Stored dataset items:
####

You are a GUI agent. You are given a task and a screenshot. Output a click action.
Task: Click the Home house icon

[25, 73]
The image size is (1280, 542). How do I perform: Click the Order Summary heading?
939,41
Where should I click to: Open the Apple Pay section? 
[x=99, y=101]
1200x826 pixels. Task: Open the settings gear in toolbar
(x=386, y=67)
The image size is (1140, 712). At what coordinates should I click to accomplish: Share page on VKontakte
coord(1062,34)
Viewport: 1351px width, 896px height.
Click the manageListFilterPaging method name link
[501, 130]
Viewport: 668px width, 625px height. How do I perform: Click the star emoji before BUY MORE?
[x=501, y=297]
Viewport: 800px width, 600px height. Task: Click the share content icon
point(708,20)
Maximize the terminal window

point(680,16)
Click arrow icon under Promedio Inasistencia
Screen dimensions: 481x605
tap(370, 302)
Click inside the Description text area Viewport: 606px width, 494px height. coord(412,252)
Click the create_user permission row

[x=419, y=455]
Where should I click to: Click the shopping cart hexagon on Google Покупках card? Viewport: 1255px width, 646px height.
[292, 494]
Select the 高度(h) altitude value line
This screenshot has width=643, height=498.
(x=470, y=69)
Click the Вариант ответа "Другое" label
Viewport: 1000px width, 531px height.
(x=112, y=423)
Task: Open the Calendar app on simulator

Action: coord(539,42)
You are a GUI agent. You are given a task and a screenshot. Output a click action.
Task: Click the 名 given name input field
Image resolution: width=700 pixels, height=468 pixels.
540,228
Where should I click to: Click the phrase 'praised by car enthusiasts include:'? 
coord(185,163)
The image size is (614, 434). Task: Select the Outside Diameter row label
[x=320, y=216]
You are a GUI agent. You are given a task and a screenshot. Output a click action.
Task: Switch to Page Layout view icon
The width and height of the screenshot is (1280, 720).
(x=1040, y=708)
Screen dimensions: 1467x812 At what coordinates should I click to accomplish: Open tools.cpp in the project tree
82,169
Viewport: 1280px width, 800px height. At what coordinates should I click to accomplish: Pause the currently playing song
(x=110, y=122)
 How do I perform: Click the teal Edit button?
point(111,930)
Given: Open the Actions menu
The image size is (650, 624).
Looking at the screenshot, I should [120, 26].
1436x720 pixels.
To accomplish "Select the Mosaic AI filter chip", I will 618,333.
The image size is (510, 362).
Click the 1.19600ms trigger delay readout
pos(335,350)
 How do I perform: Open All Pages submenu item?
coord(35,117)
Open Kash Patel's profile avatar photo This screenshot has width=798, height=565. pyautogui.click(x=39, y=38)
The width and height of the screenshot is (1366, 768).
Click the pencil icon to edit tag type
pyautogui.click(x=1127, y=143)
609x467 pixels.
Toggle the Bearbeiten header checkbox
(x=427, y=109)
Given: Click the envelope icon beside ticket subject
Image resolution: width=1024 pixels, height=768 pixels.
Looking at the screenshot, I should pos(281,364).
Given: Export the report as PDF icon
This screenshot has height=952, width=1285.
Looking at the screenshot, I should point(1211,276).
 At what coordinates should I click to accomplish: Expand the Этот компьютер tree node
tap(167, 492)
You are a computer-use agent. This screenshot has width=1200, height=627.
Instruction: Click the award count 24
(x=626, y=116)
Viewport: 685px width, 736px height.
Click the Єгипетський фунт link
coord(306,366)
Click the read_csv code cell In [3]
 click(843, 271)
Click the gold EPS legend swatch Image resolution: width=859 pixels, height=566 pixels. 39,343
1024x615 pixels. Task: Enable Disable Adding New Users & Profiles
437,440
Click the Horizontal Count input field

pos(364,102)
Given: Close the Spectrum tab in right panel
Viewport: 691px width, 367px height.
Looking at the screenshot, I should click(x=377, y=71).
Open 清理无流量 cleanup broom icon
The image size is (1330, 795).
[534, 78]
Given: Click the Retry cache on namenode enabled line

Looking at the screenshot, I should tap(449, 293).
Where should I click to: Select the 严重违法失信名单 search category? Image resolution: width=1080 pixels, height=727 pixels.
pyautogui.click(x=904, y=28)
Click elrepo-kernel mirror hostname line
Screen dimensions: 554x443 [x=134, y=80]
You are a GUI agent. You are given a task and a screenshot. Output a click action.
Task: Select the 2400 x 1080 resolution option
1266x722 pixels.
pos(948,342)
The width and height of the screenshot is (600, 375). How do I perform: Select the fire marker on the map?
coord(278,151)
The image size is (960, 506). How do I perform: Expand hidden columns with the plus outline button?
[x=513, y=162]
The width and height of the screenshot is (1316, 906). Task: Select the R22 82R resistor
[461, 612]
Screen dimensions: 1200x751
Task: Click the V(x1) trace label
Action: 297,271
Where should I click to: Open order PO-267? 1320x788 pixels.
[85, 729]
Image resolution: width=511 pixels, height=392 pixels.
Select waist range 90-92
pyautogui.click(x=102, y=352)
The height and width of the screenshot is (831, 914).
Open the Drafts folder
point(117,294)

####

*What you are asked to do*: Extract all of the data shown above and repeat it verbatim.

*Task solution*:
You are a GUI agent. You are given a task and a screenshot. Output a click action.
Task: Click the Home house icon

[25, 73]
The image size is (1280, 542). How do I perform: Click the Order Summary heading?
939,41
Where should I click to: Open the Apple Pay section? 
[x=99, y=101]
1200x826 pixels. Task: Open the settings gear in toolbar
(x=386, y=67)
The image size is (1140, 712). At what coordinates should I click to accomplish: Share page on VKontakte
coord(1062,34)
Viewport: 1351px width, 896px height.
Click the manageListFilterPaging method name link
[501, 130]
Viewport: 668px width, 625px height. How do I perform: Click the star emoji before BUY MORE?
[x=501, y=297]
Viewport: 800px width, 600px height. Task: Click the share content icon
point(708,20)
Maximize the terminal window

point(680,16)
Click arrow icon under Promedio Inasistencia
Screen dimensions: 481x605
tap(370, 302)
Click inside the Description text area Viewport: 606px width, 494px height. coord(412,252)
Click the create_user permission row

[x=419, y=455]
Where should I click to: Click the shopping cart hexagon on Google Покупках card? Viewport: 1255px width, 646px height.
[292, 494]
Select the 高度(h) altitude value line
This screenshot has width=643, height=498.
(x=470, y=69)
Click the Вариант ответа "Другое" label
Viewport: 1000px width, 531px height.
(x=112, y=423)
Task: Open the Calendar app on simulator

Action: coord(539,42)
You are a GUI agent. You are given a task and a screenshot. Output a click action.
Task: Click the 名 given name input field
Image resolution: width=700 pixels, height=468 pixels.
540,228
Where should I click to: Click the phrase 'praised by car enthusiasts include:'? 
coord(185,163)
The image size is (614, 434). Task: Select the Outside Diameter row label
[x=320, y=216]
You are a GUI agent. You are given a task and a screenshot. Output a click action.
Task: Switch to Page Layout view icon
The width and height of the screenshot is (1280, 720).
(x=1040, y=708)
Screen dimensions: 1467x812 At what coordinates should I click to accomplish: Open tools.cpp in the project tree
82,169
Viewport: 1280px width, 800px height. At what coordinates should I click to accomplish: Pause the currently playing song
(x=110, y=122)
 How do I perform: Click the teal Edit button?
point(111,930)
Given: Open the Actions menu
The image size is (650, 624).
Looking at the screenshot, I should [120, 26].
1436x720 pixels.
To accomplish "Select the Mosaic AI filter chip", I will 618,333.
The image size is (510, 362).
Click the 1.19600ms trigger delay readout
pos(335,350)
 How do I perform: Open All Pages submenu item?
coord(35,117)
Open Kash Patel's profile avatar photo This screenshot has width=798, height=565. pyautogui.click(x=39, y=38)
The width and height of the screenshot is (1366, 768).
Click the pencil icon to edit tag type
pyautogui.click(x=1127, y=143)
609x467 pixels.
Toggle the Bearbeiten header checkbox
(x=427, y=109)
Given: Click the envelope icon beside ticket subject
Image resolution: width=1024 pixels, height=768 pixels.
Looking at the screenshot, I should pos(281,364).
Given: Export the report as PDF icon
This screenshot has height=952, width=1285.
Looking at the screenshot, I should point(1211,276).
 At what coordinates should I click to accomplish: Expand the Этот компьютер tree node
tap(167, 492)
You are a computer-use agent. This screenshot has width=1200, height=627.
Instruction: Click the award count 24
(x=626, y=116)
Viewport: 685px width, 736px height.
Click the Єгипетський фунт link
coord(306,366)
Click the read_csv code cell In [3]
 click(843, 271)
Click the gold EPS legend swatch Image resolution: width=859 pixels, height=566 pixels. 39,343
1024x615 pixels. Task: Enable Disable Adding New Users & Profiles
437,440
Click the Horizontal Count input field

pos(364,102)
Given: Close the Spectrum tab in right panel
Viewport: 691px width, 367px height.
Looking at the screenshot, I should click(x=377, y=71).
Open 清理无流量 cleanup broom icon
The image size is (1330, 795).
[534, 78]
Given: Click the Retry cache on namenode enabled line

Looking at the screenshot, I should tap(449, 293).
Where should I click to: Select the 严重违法失信名单 search category? Image resolution: width=1080 pixels, height=727 pixels.
pyautogui.click(x=904, y=28)
Click elrepo-kernel mirror hostname line
Screen dimensions: 554x443 [x=134, y=80]
You are a GUI agent. You are given a task and a screenshot. Output a click action.
Task: Select the 2400 x 1080 resolution option
1266x722 pixels.
pos(948,342)
The width and height of the screenshot is (600, 375). How do I perform: Select the fire marker on the map?
coord(278,151)
The image size is (960, 506). How do I perform: Expand hidden columns with the plus outline button?
[x=513, y=162]
The width and height of the screenshot is (1316, 906). Task: Select the R22 82R resistor
[461, 612]
Screen dimensions: 1200x751
Task: Click the V(x1) trace label
Action: 297,271
Where should I click to: Open order PO-267? 1320x788 pixels.
[85, 729]
Image resolution: width=511 pixels, height=392 pixels.
Select waist range 90-92
pyautogui.click(x=102, y=352)
The height and width of the screenshot is (831, 914).
Open the Drafts folder
point(117,294)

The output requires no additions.